What you need to do - Within the listing that follows, state how many lines include the word "navigation"; write only that number.

Information given -
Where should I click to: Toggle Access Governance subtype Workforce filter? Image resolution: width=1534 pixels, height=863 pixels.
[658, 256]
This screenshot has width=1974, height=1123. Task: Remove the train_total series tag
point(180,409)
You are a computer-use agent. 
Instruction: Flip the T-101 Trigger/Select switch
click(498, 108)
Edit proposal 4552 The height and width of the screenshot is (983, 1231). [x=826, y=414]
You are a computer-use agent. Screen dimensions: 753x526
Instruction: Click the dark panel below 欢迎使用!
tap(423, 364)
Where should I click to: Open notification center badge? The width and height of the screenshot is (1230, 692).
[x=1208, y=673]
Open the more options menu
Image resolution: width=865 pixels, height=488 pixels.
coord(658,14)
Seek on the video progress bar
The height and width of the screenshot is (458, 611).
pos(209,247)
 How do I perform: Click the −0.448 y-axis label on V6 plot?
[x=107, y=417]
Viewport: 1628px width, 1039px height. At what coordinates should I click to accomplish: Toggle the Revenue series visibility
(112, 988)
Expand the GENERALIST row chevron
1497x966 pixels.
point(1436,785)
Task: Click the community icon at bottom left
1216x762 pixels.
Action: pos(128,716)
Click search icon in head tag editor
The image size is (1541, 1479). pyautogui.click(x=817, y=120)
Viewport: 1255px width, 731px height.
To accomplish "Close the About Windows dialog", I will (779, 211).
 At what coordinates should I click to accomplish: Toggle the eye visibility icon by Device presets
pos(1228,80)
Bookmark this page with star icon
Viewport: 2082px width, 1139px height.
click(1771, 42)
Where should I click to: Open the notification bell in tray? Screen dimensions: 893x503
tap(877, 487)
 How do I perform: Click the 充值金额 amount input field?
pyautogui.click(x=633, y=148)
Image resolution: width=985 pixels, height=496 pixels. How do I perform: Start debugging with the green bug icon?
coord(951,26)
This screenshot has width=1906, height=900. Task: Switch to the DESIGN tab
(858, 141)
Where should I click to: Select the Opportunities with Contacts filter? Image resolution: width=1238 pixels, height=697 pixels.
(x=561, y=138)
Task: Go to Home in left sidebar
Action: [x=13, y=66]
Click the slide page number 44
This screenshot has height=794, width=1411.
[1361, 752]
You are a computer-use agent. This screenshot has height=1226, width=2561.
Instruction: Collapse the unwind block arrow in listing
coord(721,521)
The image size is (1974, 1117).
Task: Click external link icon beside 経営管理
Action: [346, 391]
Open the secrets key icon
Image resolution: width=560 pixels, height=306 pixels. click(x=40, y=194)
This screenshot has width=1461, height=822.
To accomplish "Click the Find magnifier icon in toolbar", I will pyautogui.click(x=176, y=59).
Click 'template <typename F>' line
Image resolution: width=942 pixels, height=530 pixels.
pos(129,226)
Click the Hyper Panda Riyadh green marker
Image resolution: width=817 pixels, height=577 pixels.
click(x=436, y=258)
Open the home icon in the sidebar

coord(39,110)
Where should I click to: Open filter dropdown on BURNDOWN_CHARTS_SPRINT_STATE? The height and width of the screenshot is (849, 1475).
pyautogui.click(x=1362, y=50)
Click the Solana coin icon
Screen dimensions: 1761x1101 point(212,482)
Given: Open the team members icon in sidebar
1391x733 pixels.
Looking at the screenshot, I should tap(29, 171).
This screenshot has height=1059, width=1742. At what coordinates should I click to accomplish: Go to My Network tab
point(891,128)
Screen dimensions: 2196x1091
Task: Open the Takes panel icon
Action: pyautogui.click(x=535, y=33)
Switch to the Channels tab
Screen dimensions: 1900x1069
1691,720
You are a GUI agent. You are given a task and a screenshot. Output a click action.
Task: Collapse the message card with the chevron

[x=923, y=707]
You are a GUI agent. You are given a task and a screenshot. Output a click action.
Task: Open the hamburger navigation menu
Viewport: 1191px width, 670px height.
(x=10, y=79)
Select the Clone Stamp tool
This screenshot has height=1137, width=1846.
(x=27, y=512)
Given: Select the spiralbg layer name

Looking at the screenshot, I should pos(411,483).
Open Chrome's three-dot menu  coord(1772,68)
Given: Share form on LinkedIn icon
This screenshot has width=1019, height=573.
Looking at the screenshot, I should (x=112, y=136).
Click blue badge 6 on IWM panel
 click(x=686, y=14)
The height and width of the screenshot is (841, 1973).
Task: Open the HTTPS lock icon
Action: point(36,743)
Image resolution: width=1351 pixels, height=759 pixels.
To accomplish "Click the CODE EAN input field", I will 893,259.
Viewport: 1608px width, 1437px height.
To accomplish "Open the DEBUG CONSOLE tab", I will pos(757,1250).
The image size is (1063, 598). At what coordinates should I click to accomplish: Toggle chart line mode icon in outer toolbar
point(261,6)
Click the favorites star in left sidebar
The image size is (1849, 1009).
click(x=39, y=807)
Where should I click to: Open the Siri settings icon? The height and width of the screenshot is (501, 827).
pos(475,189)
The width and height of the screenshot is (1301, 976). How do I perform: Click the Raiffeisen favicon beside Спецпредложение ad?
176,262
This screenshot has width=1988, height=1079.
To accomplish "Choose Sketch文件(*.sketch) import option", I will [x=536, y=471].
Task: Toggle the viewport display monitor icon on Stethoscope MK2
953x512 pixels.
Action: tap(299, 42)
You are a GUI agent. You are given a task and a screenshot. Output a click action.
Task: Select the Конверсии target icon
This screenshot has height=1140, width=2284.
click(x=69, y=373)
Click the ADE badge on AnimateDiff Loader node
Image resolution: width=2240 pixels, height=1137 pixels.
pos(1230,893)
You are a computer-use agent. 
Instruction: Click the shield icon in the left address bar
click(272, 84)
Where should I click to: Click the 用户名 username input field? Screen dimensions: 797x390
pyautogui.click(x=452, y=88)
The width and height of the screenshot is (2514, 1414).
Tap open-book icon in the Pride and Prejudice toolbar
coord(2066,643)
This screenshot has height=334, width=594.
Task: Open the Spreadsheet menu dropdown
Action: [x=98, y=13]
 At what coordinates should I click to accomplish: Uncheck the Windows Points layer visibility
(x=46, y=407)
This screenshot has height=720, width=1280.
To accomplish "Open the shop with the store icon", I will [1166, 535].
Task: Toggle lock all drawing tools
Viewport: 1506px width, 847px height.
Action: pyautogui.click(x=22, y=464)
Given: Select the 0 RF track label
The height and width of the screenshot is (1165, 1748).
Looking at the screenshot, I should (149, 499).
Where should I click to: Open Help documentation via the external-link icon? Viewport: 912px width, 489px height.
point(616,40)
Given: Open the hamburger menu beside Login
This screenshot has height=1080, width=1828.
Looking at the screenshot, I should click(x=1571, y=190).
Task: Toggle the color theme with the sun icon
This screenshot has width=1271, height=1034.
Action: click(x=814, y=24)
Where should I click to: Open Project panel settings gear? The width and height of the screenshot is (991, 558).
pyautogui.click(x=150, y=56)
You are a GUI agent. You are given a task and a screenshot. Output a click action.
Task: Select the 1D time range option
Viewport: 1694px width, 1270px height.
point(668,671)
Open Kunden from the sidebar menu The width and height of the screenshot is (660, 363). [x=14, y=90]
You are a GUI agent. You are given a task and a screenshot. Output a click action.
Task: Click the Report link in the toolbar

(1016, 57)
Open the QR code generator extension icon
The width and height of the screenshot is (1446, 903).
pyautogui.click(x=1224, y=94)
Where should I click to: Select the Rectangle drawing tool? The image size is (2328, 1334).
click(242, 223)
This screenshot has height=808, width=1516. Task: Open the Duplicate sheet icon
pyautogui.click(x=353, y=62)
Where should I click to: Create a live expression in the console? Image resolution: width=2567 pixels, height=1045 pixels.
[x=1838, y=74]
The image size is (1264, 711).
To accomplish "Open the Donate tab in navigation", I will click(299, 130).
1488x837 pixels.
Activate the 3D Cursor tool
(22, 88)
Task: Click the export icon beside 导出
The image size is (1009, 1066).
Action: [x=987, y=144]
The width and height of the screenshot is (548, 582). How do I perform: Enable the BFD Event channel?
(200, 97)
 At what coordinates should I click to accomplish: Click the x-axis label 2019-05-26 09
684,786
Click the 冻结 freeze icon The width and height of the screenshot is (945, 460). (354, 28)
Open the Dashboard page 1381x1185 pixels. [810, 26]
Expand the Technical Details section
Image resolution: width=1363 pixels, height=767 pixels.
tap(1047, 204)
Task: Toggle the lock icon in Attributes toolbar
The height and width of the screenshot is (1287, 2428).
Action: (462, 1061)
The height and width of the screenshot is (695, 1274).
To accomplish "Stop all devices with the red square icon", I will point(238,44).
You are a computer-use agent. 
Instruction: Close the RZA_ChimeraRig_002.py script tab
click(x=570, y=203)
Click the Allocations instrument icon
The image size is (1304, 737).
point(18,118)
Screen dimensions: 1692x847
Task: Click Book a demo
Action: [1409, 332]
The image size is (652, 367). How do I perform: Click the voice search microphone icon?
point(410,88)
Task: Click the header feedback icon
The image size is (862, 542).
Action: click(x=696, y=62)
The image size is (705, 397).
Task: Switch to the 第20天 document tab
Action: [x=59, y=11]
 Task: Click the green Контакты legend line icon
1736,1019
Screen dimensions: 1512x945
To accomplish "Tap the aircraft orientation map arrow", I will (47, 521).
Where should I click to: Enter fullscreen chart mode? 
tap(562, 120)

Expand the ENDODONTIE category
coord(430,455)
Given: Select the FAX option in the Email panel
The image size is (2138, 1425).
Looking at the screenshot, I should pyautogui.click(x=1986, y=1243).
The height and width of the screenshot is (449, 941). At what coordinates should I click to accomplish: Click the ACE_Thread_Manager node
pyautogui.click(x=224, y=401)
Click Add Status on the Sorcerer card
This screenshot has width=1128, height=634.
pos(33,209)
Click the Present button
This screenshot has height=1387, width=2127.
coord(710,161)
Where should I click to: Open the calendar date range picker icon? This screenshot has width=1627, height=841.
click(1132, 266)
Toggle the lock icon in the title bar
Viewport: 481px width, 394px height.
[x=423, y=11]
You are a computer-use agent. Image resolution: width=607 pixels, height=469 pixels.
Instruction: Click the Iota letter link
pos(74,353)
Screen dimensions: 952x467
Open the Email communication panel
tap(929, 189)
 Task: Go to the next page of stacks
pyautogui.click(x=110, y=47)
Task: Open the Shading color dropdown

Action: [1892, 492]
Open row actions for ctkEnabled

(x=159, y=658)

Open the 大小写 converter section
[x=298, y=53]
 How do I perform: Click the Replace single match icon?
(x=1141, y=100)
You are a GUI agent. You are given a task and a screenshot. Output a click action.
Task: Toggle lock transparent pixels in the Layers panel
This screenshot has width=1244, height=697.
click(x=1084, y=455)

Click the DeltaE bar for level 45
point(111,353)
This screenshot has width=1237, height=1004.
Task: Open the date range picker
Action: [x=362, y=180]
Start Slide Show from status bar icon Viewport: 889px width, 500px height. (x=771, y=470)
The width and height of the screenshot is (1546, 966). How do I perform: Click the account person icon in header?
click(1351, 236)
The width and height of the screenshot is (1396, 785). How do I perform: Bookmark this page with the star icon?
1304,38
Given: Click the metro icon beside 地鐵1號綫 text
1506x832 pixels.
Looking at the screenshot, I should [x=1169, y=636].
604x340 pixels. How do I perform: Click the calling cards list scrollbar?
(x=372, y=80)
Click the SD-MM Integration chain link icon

Solution below - 2